Finalizada su actuación y tras agradecer el apoyo del estimable público, el dueño de aquella cantina agradeció la participación de Miguelito, camarero y cantante, y anunció que el artista pasaría por las mesas para recoger una “ayudita” y de paso, vender números para una rifa cuyos fondos serían dedicados a una noble causa: comprarse una dentadura postiza. Así que en medio de las risas incrédulas del público, Miguelito inició su periplo sonriéndole a todos los asistentes y enseñando sus encías sin ningún pudor. No se sabe si por accidente, por descuido o por pobreza había perdido todos sus dientes delanteros pero él estaba más que dispuesto a recuperarlos cantando noche tras noche en un humilde bar.

*En Costa Rica, la “última” copa antes de marcharse.

lunes, 16 de agosto de 2010

Cartas de amor

Nunca pensó esa receta de cocina, no se sabe si copiada de un libro o de un programa de TV, que algún día se convertiría en una carta de amor. Como cualquier receta está escrita en forma metódica, en un lenguaje preciso con las instrucciones necesarias para conseguir el objetivo final. Lo único que la diferencia es que es del puño y letra de la madre de un amigo mío, fallecida hace más de una década. Cuando se mudó de casa entre los papeles de su vieja encontró esa receta de cocina y decidió que aquel papel amarillento y desgastado se merecía ocupar algo más que un rincón en el cajón de su armario así que lo desdobló con mimo y lo pegó con un imán en la puerta de la nevera, al lado de otros papeles en los que anota temas cotidianos y cosas que nunca se deben olvidar. Dice que tener ahí esa receta le da la sensación que su madre pasó por la casa, y que, como tantas veces lo hiciera, decidió dejarle un mensaje en la nevera, es su manera de sentir que sigue a su lado. La vida obra milagros y las cosas pequeñas y simples, muchas veces acaban convirtiéndose en poemas de amor.

viernes, 6 de agosto de 2010

Mi madre y Facebook

“¿Quién me mete a mi?” pensé mientras le explicaba a mis padres de que se trataba Facebook. Como llevaban meses escuchando hablar del tema en los periódicos y en todo lado tenían curiosidad en ver de cerca ese “invento” y saber si de verdad era tan revolucionario como todos decían. Así fue que me puse al frente del ordenador y abrí mi perfil para explicarles con todo el entusiasmo del mundo, como si fuese un vendedor de alfombras que quiere ganarse una jugosa comisión, las maravillas del Facebook.

Mi padre, que a sus años se ha vuelto un apasionado por las nuevas tecnologías y por Internet, escuchaba con atención cada una de mis explicaciones y asentía con la cabeza cada frase mía, se notaba que estaba más que encantado y que la idea de entrar en contacto con sus colegas de antaño le parecía fenomenal. Por el contrario a mi madre, la sola idea de hacer pública parte de su vida privada le parecía la cosa más terrible por lo que, para no alargar la sesión y ponerse a cocinar cuanto antes, optó por acribillarme a preguntas.

REGISTROS EXTRAÍDOS:
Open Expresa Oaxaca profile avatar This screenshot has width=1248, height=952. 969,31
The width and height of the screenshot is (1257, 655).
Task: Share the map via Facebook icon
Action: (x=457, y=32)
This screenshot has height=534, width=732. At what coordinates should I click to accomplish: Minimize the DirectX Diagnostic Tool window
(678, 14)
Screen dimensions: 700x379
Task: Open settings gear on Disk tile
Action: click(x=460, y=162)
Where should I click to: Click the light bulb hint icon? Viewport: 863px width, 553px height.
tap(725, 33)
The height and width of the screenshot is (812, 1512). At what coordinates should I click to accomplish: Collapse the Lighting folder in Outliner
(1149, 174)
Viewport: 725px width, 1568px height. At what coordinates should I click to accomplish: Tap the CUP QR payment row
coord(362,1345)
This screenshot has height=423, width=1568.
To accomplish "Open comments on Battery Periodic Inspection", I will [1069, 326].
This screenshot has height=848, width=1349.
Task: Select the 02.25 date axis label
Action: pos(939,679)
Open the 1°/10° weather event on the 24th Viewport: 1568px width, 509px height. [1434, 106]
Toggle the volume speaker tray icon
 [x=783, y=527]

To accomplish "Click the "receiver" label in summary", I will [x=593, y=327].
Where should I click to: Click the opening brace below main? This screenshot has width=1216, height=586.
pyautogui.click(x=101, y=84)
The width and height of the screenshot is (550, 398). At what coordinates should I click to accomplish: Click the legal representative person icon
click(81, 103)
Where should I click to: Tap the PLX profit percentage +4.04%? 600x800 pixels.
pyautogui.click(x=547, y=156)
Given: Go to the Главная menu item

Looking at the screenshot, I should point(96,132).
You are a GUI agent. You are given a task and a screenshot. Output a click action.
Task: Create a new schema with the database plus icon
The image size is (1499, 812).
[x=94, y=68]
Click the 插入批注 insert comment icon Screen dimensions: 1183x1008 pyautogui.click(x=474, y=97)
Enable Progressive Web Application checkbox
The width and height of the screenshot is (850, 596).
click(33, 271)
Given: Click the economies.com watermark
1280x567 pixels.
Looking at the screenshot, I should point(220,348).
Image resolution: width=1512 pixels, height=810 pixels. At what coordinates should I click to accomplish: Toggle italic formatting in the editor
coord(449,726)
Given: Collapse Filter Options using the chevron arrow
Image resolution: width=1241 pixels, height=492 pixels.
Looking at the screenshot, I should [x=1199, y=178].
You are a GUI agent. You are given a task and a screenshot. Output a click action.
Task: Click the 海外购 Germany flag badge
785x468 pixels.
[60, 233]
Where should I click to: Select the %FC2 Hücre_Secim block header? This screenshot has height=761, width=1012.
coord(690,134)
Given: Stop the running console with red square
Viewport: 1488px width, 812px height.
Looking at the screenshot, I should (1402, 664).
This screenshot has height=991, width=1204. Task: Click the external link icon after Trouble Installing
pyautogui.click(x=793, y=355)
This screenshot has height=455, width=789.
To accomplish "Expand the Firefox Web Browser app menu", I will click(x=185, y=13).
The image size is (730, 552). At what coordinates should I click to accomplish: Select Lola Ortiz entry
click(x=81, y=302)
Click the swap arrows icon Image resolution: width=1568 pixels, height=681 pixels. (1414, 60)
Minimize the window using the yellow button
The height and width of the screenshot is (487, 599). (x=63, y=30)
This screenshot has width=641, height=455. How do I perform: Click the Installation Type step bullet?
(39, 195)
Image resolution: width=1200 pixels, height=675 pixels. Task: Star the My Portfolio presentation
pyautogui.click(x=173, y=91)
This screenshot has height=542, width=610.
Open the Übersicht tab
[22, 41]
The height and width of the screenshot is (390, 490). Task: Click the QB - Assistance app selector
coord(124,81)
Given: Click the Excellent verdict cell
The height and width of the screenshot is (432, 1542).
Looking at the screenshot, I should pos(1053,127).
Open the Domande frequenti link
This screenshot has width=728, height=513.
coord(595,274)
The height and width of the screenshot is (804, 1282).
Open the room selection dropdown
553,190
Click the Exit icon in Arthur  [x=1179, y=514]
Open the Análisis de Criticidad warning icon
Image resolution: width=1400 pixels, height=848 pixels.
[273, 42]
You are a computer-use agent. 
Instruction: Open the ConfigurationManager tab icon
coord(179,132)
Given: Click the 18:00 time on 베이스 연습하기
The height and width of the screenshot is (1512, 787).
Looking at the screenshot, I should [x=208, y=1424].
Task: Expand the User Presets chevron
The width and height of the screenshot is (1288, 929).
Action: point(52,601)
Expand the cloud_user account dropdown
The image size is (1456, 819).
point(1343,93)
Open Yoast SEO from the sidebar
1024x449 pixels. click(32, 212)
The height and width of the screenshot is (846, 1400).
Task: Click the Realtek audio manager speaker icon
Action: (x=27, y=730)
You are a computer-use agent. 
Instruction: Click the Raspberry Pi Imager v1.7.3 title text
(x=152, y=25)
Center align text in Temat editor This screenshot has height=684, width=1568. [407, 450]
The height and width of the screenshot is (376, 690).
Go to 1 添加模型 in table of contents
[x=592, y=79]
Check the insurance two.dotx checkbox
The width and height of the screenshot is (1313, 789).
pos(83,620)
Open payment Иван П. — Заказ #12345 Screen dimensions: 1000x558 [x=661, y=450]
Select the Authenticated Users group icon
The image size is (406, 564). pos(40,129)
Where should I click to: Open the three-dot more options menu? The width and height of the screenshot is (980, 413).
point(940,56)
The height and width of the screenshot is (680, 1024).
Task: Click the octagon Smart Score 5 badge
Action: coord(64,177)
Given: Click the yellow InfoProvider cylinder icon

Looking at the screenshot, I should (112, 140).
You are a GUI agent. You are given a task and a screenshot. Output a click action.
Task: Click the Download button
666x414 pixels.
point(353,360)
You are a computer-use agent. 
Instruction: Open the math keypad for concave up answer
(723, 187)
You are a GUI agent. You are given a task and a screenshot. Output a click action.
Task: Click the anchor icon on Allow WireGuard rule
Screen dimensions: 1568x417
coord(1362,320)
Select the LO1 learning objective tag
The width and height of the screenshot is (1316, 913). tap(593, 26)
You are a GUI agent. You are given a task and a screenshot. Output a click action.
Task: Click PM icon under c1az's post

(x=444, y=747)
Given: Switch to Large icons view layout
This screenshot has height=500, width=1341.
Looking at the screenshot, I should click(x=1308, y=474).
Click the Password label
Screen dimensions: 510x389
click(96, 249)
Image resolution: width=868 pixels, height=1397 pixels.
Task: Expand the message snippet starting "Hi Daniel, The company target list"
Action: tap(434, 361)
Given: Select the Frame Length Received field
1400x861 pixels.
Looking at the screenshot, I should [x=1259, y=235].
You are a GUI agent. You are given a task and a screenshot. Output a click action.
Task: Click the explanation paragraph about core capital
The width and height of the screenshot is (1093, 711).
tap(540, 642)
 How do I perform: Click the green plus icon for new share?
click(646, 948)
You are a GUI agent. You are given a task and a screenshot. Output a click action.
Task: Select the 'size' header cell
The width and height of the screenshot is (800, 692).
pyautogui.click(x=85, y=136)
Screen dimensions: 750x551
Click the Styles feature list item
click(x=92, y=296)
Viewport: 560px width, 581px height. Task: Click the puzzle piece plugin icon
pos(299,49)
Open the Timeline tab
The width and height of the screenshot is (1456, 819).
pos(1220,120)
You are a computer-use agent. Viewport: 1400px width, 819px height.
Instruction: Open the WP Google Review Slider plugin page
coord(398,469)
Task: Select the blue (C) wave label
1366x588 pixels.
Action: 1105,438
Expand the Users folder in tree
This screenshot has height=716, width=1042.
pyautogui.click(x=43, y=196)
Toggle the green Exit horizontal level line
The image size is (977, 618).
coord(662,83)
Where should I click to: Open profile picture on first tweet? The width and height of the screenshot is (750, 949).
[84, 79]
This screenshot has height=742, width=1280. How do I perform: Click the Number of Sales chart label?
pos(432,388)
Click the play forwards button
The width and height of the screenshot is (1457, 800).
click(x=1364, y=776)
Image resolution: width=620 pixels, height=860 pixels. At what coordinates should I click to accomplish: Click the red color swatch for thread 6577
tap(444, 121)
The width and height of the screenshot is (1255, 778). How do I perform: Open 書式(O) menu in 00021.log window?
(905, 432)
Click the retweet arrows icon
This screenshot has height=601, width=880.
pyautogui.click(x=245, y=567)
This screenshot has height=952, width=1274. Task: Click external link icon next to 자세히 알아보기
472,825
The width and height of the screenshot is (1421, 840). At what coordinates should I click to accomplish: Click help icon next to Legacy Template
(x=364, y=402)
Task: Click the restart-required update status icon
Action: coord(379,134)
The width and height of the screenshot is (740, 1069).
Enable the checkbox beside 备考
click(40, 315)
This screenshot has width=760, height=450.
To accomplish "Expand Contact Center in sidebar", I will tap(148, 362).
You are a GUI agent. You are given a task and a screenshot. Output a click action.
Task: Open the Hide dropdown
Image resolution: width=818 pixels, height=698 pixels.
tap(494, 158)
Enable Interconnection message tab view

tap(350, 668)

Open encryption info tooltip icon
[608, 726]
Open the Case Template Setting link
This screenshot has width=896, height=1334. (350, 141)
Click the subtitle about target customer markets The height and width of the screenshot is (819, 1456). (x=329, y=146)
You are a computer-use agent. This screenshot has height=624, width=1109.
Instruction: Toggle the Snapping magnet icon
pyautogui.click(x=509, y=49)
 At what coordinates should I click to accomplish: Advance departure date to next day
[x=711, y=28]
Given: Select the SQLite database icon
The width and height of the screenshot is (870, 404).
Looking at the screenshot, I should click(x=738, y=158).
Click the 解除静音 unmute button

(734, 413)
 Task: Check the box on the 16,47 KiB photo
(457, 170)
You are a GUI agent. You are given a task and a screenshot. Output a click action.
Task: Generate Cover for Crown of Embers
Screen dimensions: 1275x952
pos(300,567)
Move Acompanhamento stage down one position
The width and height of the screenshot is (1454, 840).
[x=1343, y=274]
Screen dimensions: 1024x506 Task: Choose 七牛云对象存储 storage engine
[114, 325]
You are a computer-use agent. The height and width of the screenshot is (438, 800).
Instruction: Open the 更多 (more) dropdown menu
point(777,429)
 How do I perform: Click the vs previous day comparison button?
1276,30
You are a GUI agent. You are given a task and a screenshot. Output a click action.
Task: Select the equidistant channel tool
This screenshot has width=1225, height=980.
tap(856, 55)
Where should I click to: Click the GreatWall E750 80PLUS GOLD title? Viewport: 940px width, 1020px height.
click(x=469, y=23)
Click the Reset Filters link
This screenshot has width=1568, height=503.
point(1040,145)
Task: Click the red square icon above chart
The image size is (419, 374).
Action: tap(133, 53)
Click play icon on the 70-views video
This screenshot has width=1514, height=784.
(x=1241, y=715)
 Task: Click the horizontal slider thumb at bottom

CONSIGNA 1:
Resume el fragmento del texto en tres oraciones.
CONSIGNA 2:
Según el fragmento del texto, ¿dónde puso el amigo la receta de su madre?

RESPUESTA CORRECTA 1:
Miguelito, camarero y cantante de una cantina, recorre las mesas enseñando las encías para recoger una "ayudita" y vender números de una rifa con la que comprarse una dentadura postiza. Un amigo de quien escribe pegó con un imán en la puerta de la nevera una receta de cocina escrita por su madre, fallecida hace más de una década, porque así siente que ella sigue a su lado. Al explicar Facebook a sus padres, quien narra ve que al padre le encanta la idea de contactar con sus colegas de antaño, mientras que a la madre le parece terrible hacer pública parte de su vida privada.

RESPUESTA CORRECTA 2:
En la puerta de la nevera, sujeta con un imán.